Berlín. EFE Alemania rindió ayer un emotivo adiós a Robert Enke, exguardameta del Barcelona y del Tenerife, y quien en vida fue el último portero de la selección alemana y del Hannover.
Enke se suicidó el martes anterior a los 32 años, víctima de una depresión donde confluyeron tragedias privadas y el pánico al fracaso en su carrera futbolística.
Más de 40.000 aficionados con la bufanda verdinegra del Hannover 96, y representantes de los clubes europeos por los que pasó, llenaron el estadio para despedir el féretro del arquero, rodeado de coronas de flores sobre el césped.

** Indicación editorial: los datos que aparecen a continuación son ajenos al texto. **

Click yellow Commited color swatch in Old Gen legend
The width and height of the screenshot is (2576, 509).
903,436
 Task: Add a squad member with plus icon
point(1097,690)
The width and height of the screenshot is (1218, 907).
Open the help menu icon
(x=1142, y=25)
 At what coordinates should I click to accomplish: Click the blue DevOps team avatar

Su viuda, Teresa, y los rostros desencajados de la selección en pleno –del capitán Michael Ballack a Per Mertesacker, sus dos amigos del alma, a Oliver Bierhoff y Joachim Low, mánager y técnico del conjunto teutón– eran reflejo del dolor compartido.
“El futbol no lo es todo (...) Por encima del rendimiento está el ser humano”, dijo Theo Zwanziger, presidente de la Federación Alemana de Futbol (DFB), quien agradeció a Teresa Enke su coraje, al revelar ante los medios, el drama que llevó a su marido al suicidio.
Enke se tiró a la vía del tren el pasado martes, en las cercanías de su casa. Según explicó su viuda, de 33 años, el futbolista estuvo en tratamiento por depresión en 2003 –en sus tiempos en el Barcelona de Louis van Gaal– y luego sufrió recaídas, atribuidas tanto a cuestiones privadas como al miedo al fracaso.
En 2006 murió su hija de dos años, Lara, víctima de una dolencia cardíaca congénita. Ahora temía perder a su segunda hija, Leila.
Su trayectoria estuvo marcada por varias decepciones, y sobre todo, el miedo al fracaso.